▶ **Exercise prompt**:
The required result is every line of the records that includes "agent".

╭─ Task material

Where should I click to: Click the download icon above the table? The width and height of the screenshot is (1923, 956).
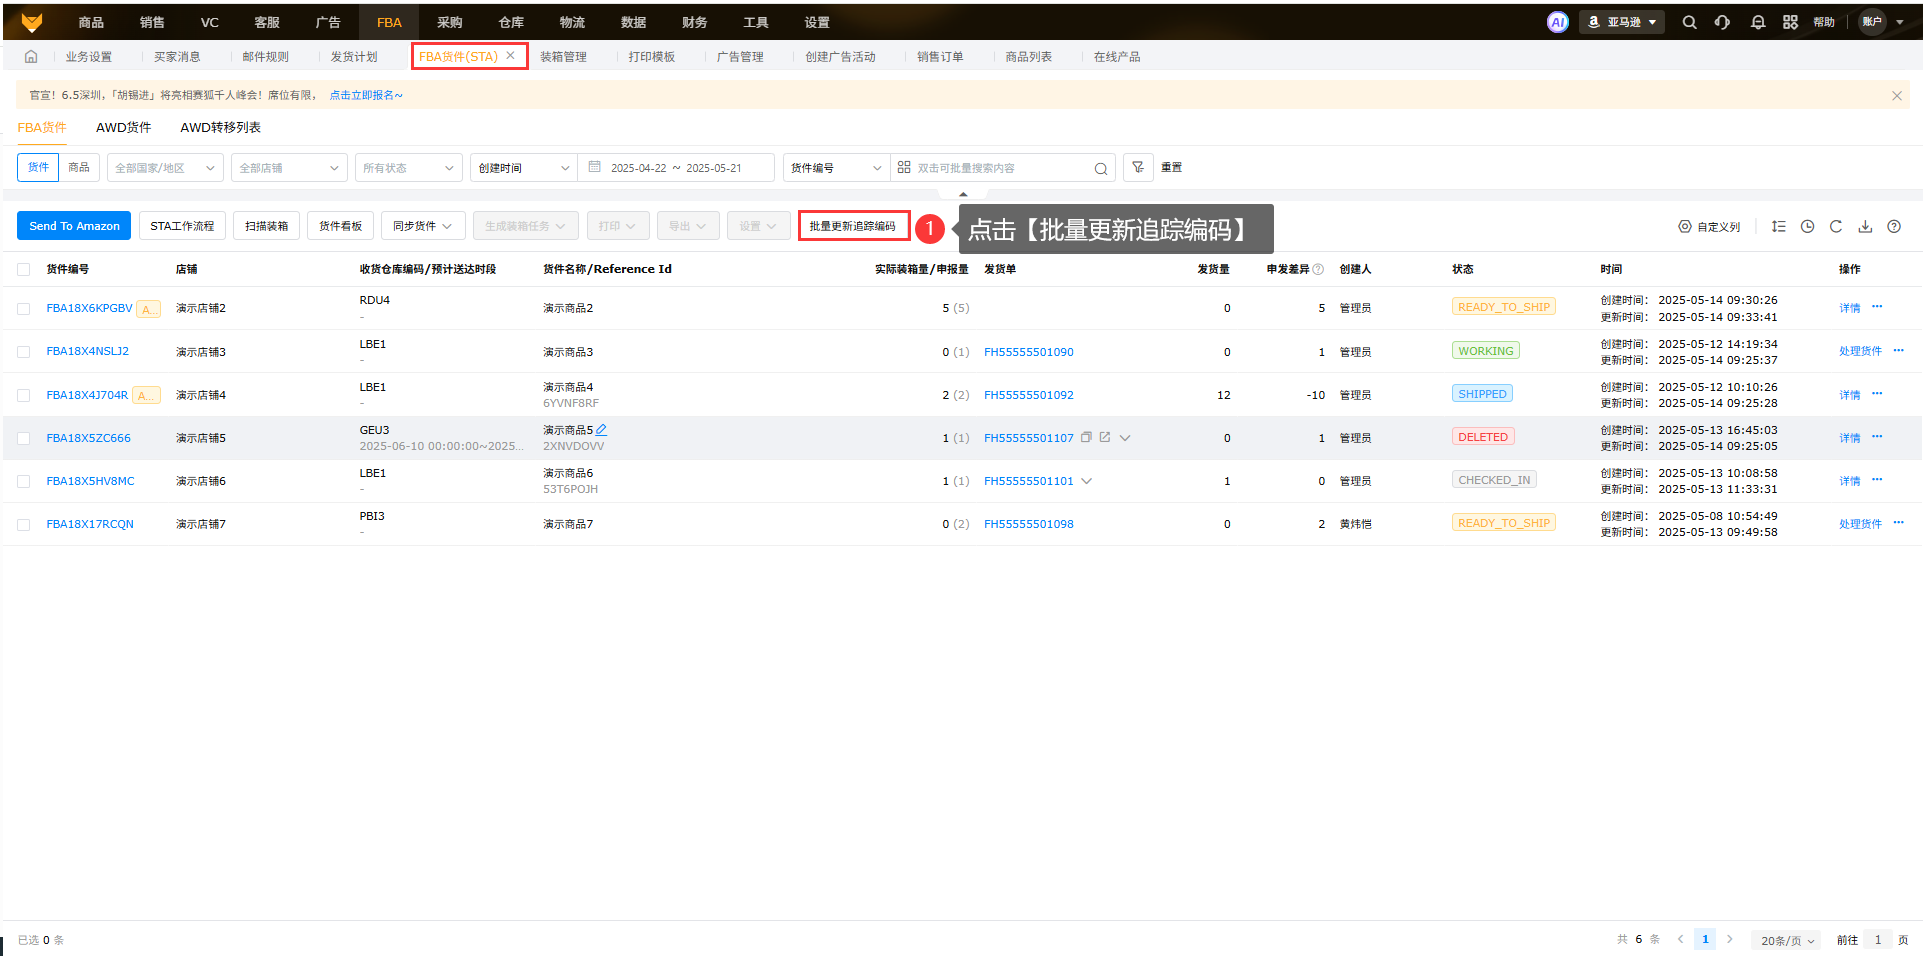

╰─
╭─ Task material

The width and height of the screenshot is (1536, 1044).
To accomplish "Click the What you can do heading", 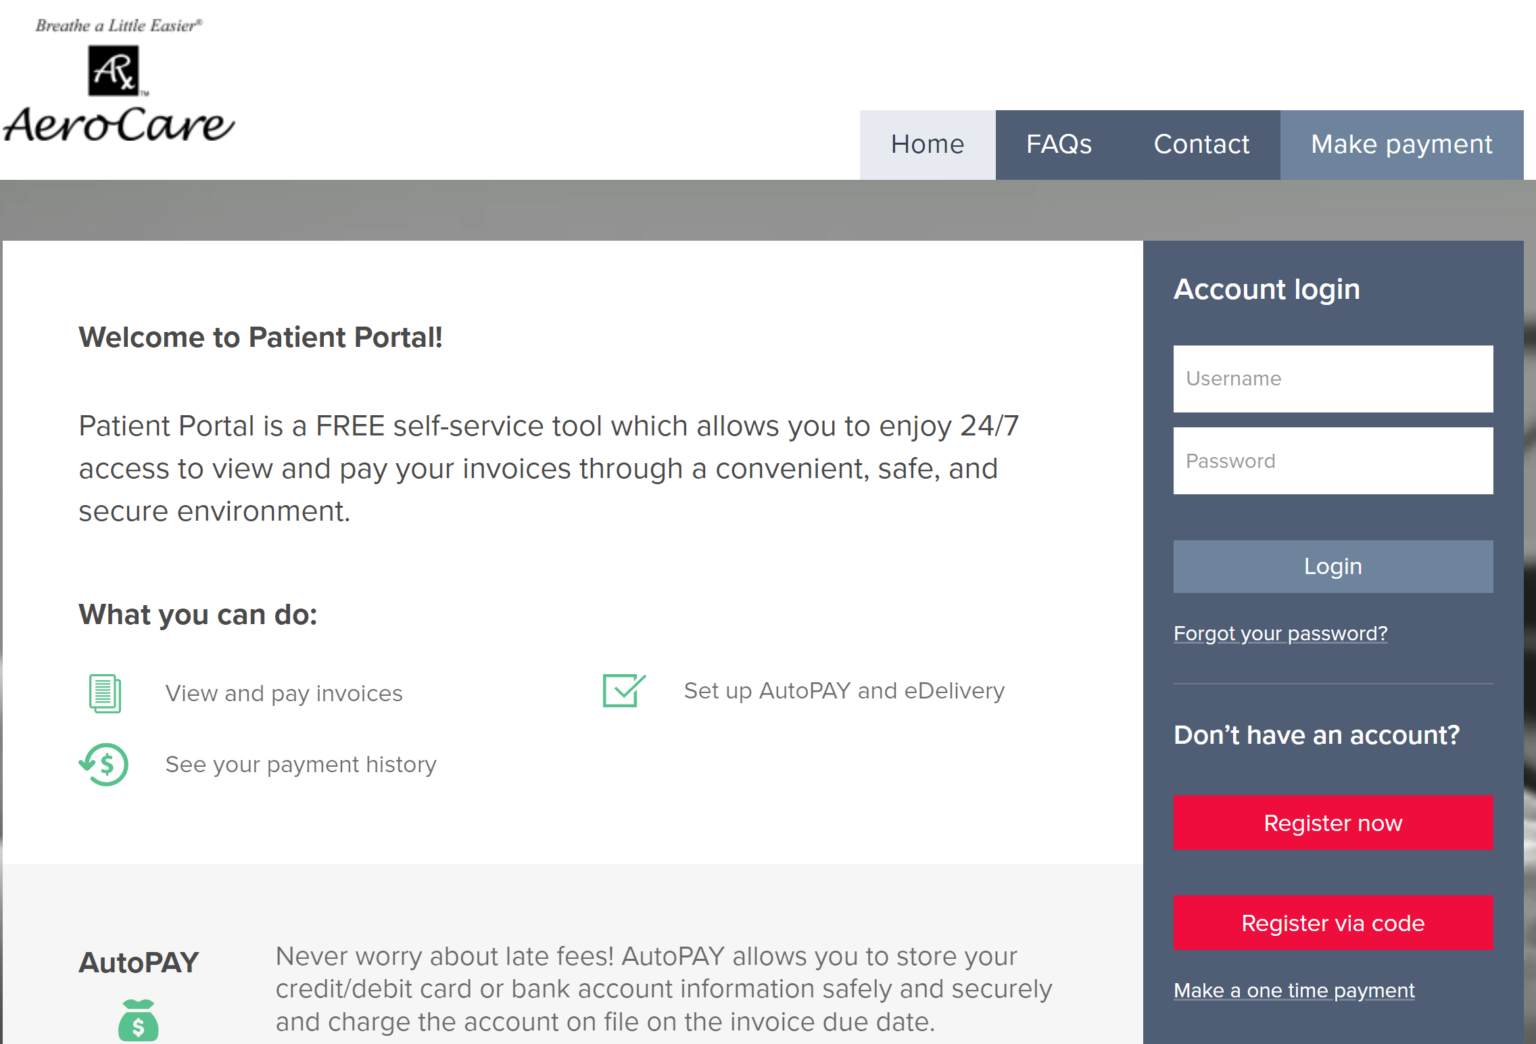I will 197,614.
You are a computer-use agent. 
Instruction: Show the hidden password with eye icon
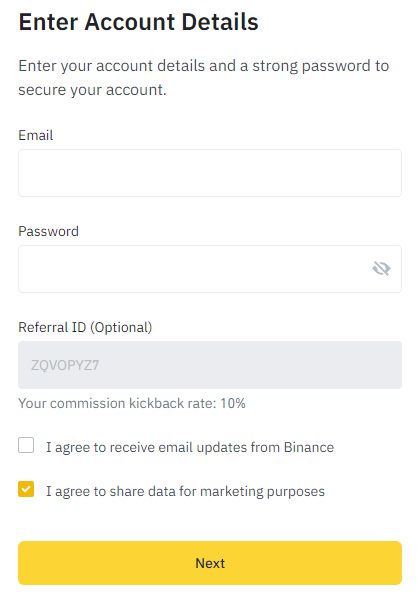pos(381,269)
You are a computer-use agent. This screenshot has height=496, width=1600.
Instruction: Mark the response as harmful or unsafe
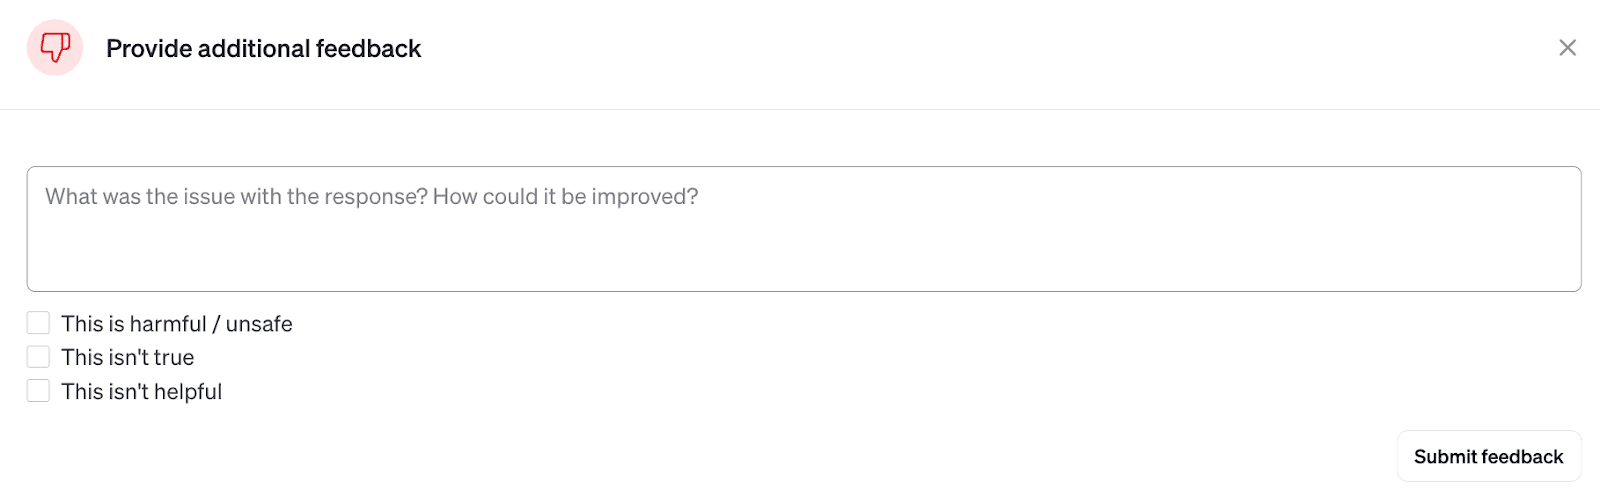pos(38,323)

╰─

▶ **Solution for this task**:
You are a computer-use agent. 
You are a computer-use agent. This screenshot has height=496, width=1600.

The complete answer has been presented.